Authored by amyk on Dec 13 2021, 6:40 PM.

Details

Summary

This patch updates the P10 patterns with a load feeding into an insertelt to utilize the
refactored load and store infrastructure, as well as updating any tests that exhibit any
codegen changes. Furthermore, custom legalization is added for v4f32 on Power9 and
above to not only assist with adjusting the refactored load/stores for P10 vector insert,
but also it enables the utilization of direct moves.

Diff Detail

Event Timeline

amyk created this revision.Dec 13 2021, 6:40 PM
amyk requested review of this revision.Dec 13 2021, 6:40 PM

A minor nit about the description - you talk about implementing a DAG combine but you implement a custom legalization.

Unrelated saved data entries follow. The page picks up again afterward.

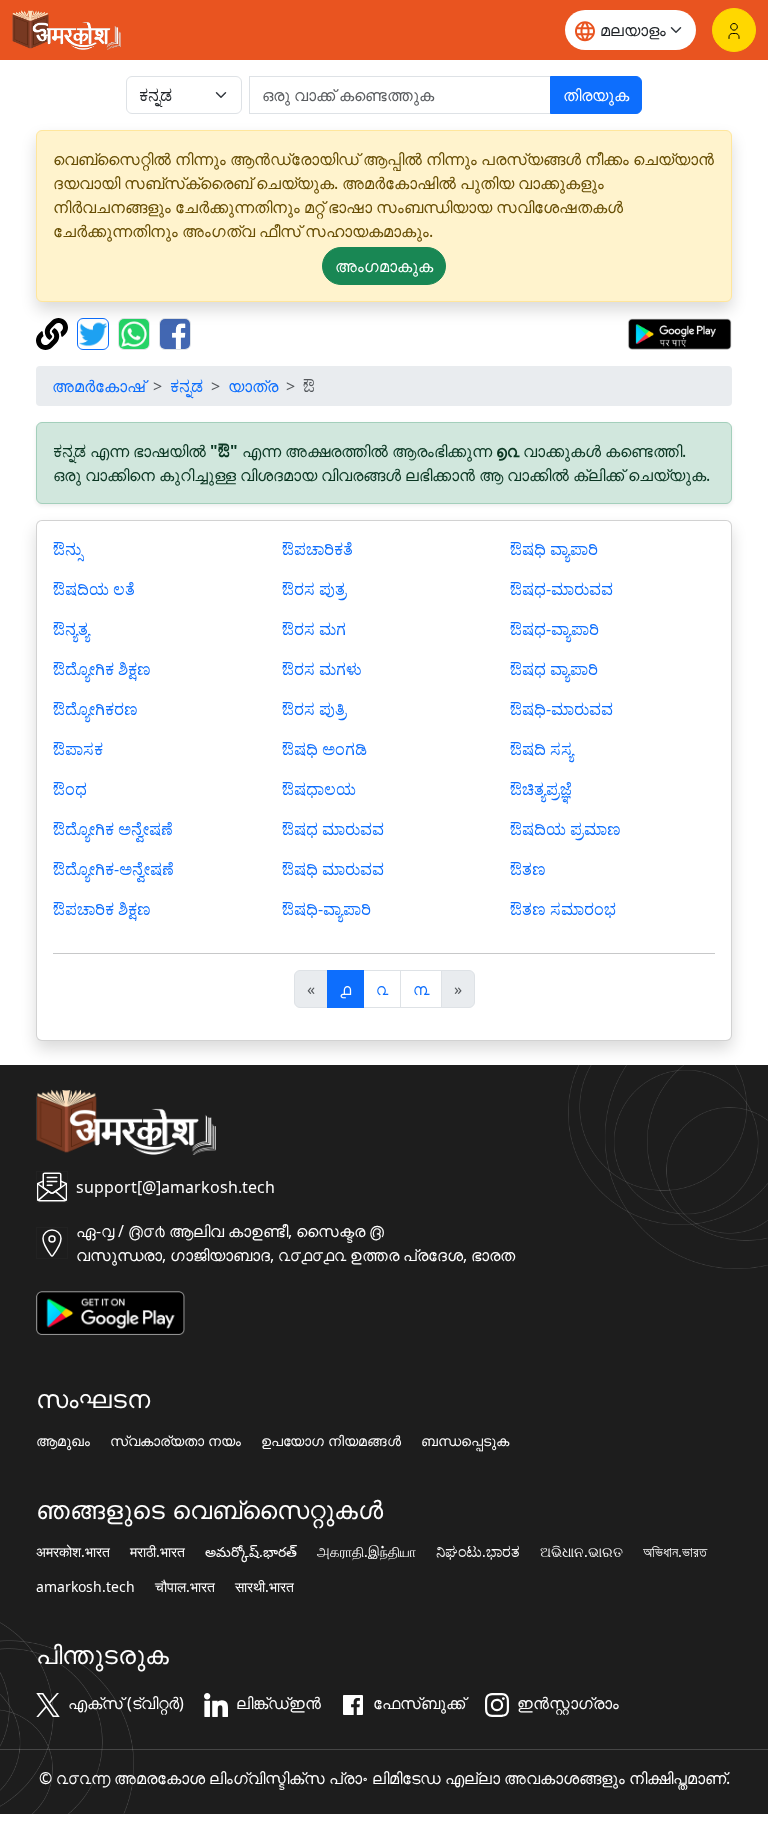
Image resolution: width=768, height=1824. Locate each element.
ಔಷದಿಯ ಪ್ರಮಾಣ (565, 829)
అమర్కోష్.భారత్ (251, 1552)
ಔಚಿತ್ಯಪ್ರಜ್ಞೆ (541, 789)
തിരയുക (596, 95)
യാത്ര (253, 386)
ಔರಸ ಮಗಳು (322, 669)
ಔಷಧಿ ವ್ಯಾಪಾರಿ (554, 549)
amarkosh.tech (85, 1587)
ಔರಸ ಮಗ (314, 629)
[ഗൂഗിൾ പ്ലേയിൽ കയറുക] (679, 332)
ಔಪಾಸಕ (78, 749)
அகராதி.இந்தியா (366, 1552)
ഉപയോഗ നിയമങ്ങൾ (331, 1441)
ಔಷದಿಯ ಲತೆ (94, 589)
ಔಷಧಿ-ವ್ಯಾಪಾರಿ (326, 909)
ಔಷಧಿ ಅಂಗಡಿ (324, 749)
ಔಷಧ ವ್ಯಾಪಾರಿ (554, 669)
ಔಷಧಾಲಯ (319, 789)
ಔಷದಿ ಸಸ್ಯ (541, 749)
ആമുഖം (63, 1441)
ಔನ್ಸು (67, 549)
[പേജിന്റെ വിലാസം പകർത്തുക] (54, 332)
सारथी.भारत (264, 1587)
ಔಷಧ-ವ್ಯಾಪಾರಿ (554, 629)
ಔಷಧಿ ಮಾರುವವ (333, 869)
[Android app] (110, 1311)
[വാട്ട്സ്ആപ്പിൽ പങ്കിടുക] (136, 332)
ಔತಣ (528, 869)
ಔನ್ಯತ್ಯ (71, 629)
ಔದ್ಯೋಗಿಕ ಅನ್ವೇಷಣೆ (113, 829)
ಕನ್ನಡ (186, 386)
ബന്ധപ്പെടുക (465, 1441)
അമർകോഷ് (98, 386)
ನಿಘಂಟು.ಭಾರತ (478, 1552)
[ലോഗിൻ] (734, 30)
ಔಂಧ (70, 789)
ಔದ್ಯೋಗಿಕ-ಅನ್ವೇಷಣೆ (113, 869)
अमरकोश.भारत (73, 1552)
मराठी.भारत (157, 1552)
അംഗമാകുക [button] (384, 266)
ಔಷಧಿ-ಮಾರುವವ (561, 709)
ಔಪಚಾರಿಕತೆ (317, 549)
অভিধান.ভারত (675, 1552)
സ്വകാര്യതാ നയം (175, 1441)
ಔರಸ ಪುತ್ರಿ (314, 709)
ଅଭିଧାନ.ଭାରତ (581, 1552)
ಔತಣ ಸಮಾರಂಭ (563, 909)
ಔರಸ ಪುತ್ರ (314, 589)
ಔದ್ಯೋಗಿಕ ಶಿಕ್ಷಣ (102, 669)
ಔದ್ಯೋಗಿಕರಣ (95, 709)
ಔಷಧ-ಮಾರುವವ (561, 589)
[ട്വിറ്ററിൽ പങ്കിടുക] (95, 332)
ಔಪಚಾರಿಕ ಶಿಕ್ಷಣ (102, 909)
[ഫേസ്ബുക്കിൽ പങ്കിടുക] (175, 332)
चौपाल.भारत (185, 1587)
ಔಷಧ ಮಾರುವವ (333, 829)
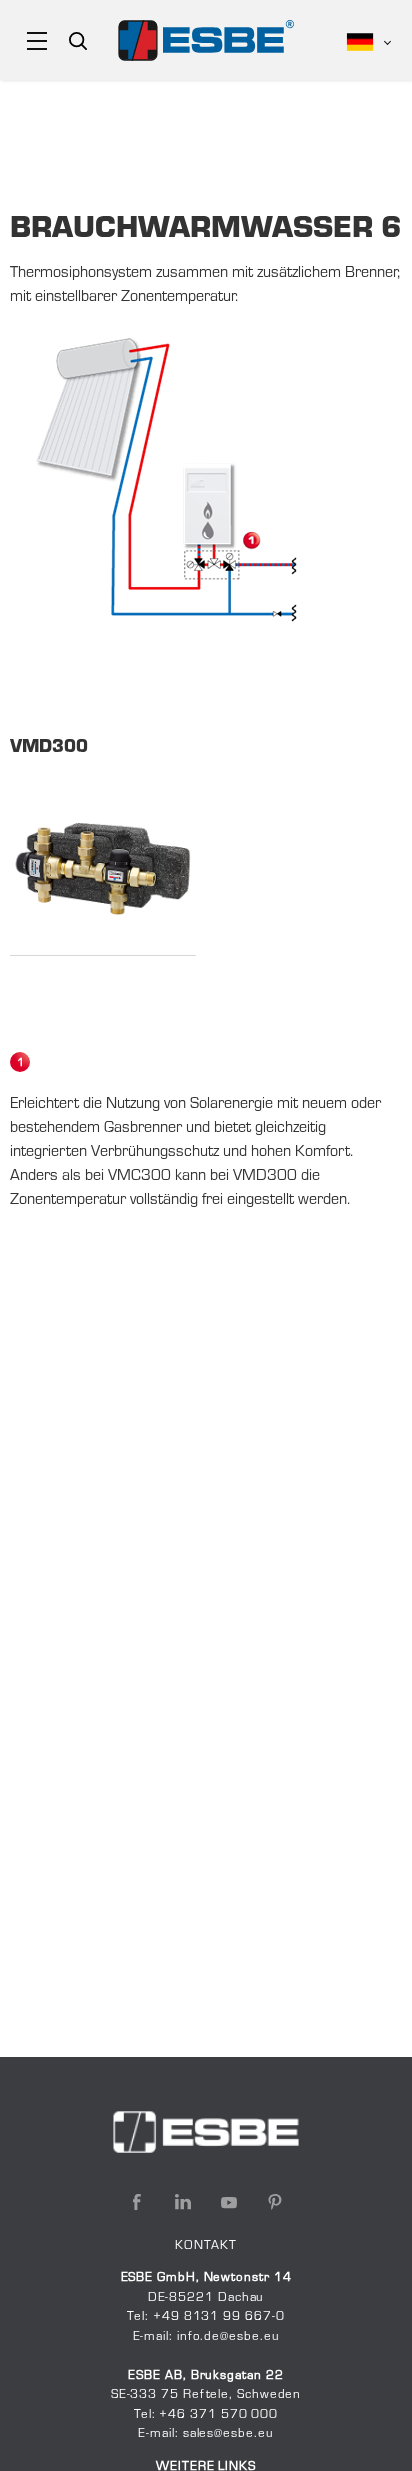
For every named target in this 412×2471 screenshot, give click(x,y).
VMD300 (49, 748)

llvm/lib/Target/PowerPC/PPCISelLowering.cpp
10786–10792

This does a very good job explaining *what* is being done, which I don't think is particularly useful because the code is rather nicely self-documenting. What is missing is *why* this is being done.
We only do this with ISA 3.1 because on previous architectures, it is cheaper to do an lxsiwzx + a permute.

Note, this is also useful on Power9 because direct moves are cheaper than the alternative. So please pull this out and guard with Subtarget.hasP9Vector() (and of course change the respective tests).

10796

This isn't necessary. Let the DAG handle this for you.

  • Bitcast the vector
  • Bitcast the scalar
  • Produce a v4i32 insert
  • Bitcast and return the result
10799

It is not a good idea to insert an i32 into a v4f32 vector. You should bitcast V1 as well.

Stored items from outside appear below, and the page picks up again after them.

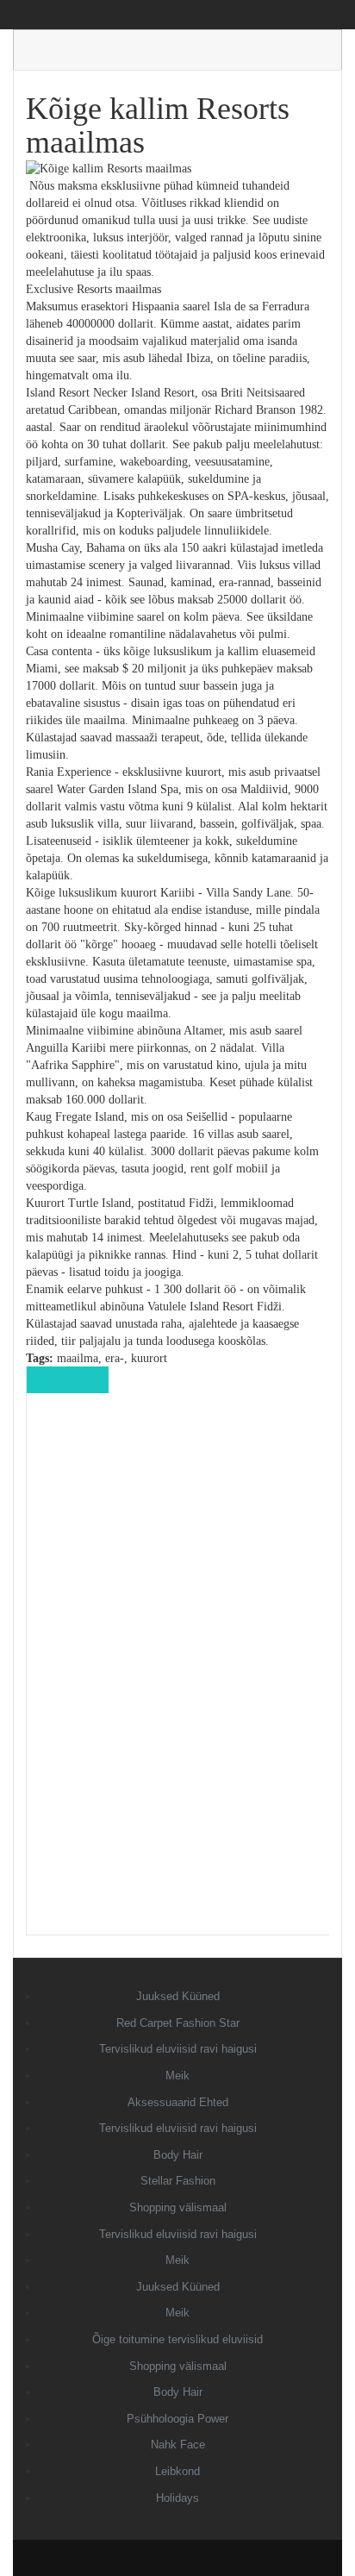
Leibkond (177, 2471)
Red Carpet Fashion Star (178, 2022)
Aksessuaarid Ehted (178, 2102)
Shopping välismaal (178, 2207)
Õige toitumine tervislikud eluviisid (177, 2339)
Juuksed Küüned (178, 1996)
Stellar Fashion (177, 2180)
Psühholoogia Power (177, 2418)
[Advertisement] (178, 1676)
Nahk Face (178, 2444)
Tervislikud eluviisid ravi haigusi (178, 2048)
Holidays (177, 2498)
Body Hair (177, 2154)
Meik (177, 2075)
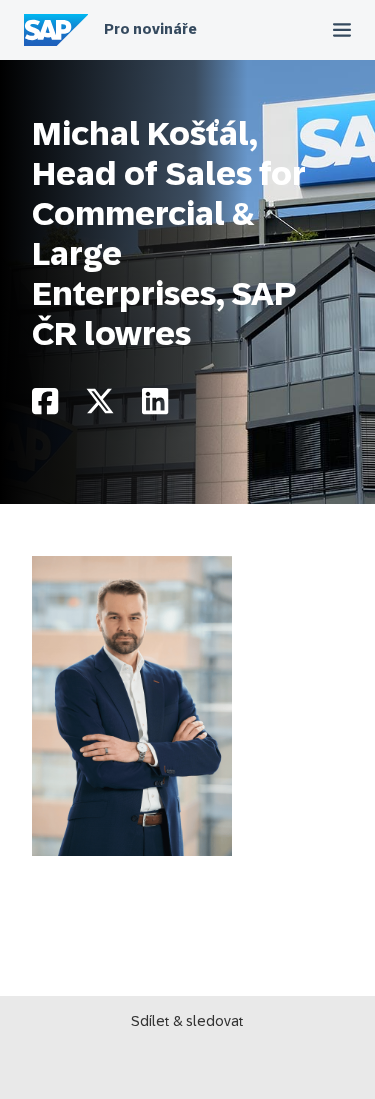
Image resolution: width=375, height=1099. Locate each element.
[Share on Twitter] (100, 406)
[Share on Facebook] (45, 406)
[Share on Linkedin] (155, 406)
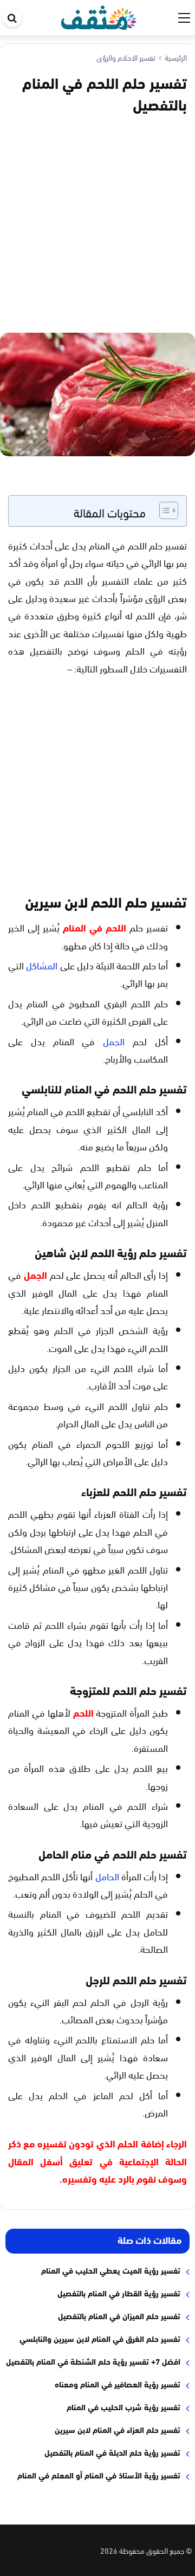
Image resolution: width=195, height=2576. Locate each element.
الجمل (114, 1041)
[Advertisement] (97, 221)
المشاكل (41, 965)
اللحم (83, 1712)
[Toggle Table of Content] (163, 510)
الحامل (107, 1876)
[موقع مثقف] (98, 15)
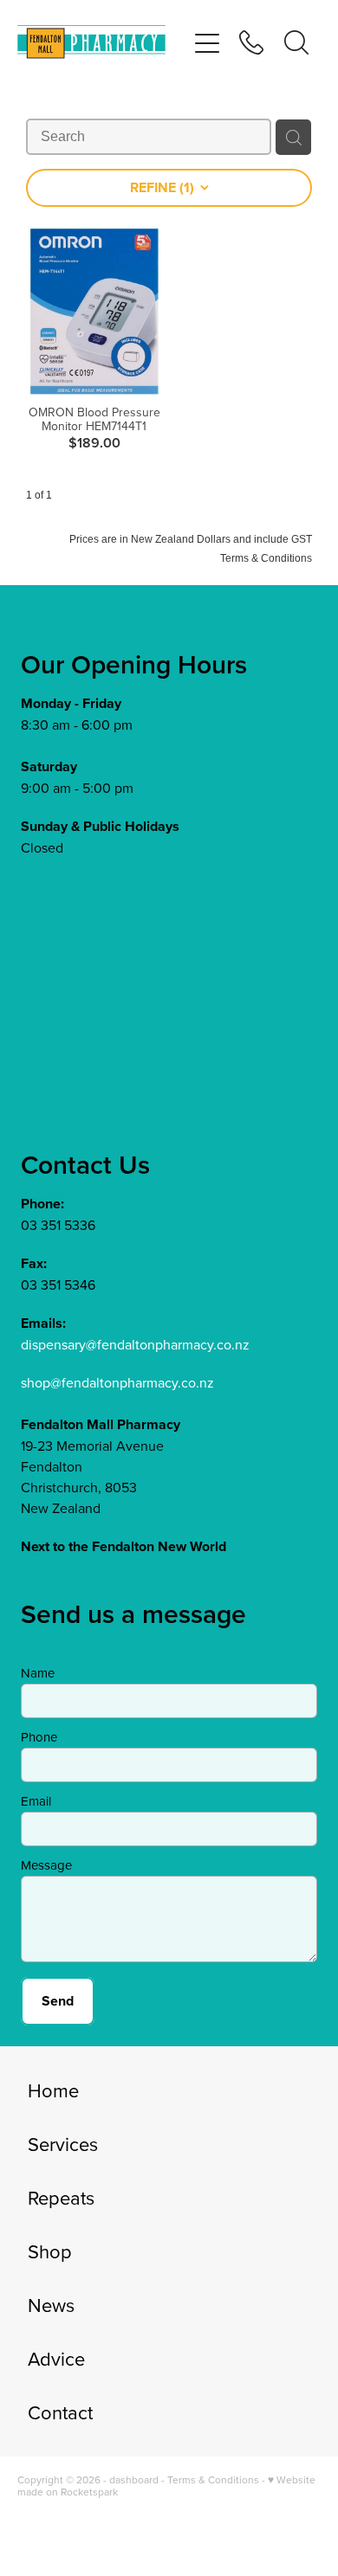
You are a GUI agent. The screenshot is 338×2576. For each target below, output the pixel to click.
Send (58, 2001)
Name (38, 1672)
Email (36, 1800)
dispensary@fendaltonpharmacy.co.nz (135, 1344)
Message (46, 1864)
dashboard (134, 2479)
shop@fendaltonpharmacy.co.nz (117, 1382)
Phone (39, 1736)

nemanjai requested changes to this revision.Jan 20 2022, 7:23 AM
This revision now requires changes to proceed.Jan 20 2022, 7:23 AM
amyk updated this revision to Diff 402091.Jan 21 2022, 1:17 PM
amyk retitled this revision from [PowerPC] Update P10 vector insert patterns to utilize the refactored load/store infrastructure. to [PowerPC] Update P10 vector insert patterns to use refactored load/stores, and update handling of v4f32 vector insert..
amyk edited the summary of this revision. (Show Details)

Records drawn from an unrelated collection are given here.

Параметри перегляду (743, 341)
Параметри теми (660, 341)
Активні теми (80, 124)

Address Nemanja's comments:

  • Pulling out the code and guarding it for P9 and above
  • Update test cases affected by the change
  • Update the handling to:
    • Bitcast the vector
    • Bitcast the scalar
    • Produce the v4i32 vector insert
    • Bitcast and return the result
nemanjai accepted this revision.Jan 28 2022, 5:29 AM

LGTM other than the change to the comment.

llvm/lib/Target/PowerPC/PPCISelLowering.cpp
10766–10771

Please note that your description re. Power10 is temporal in nature. The "refactored load and store infrastructure..." is newly refactored now. In the future, it will just be how we select loads and stores (i.e. code has no memory of how it looked before). I think it would suffice to add something like this as a comment:

// On targets with inexpensive direct moves (Power9 and up), a
// (insert_vector_elt v4f32:$vec, (f32 load)) is always better as an
// integer load since a single precision load will involve conversion
// to double precision on the load followed by another conversion
// to single precision.
This revision is now accepted and ready to land.Jan 28 2022, 5:29 AM
nemanjai added inline comments.Jan 28 2022, 5:40 AM
llvm/lib/Target/PowerPC/PPCInstrPrefix.td
2818–2819

I think that you should be able to remove all of the patterns for load+insert with f32 since they will not make it to instruction selection (i.e. they're all being converted to i32).

This revision was landed with ongoing or failed builds.Feb 1 2022, 6:48 AM
This revision was automatically updated to reflect the committed changes.
amyk marked an inline comment as done.Feb 1 2022, 6:49 AM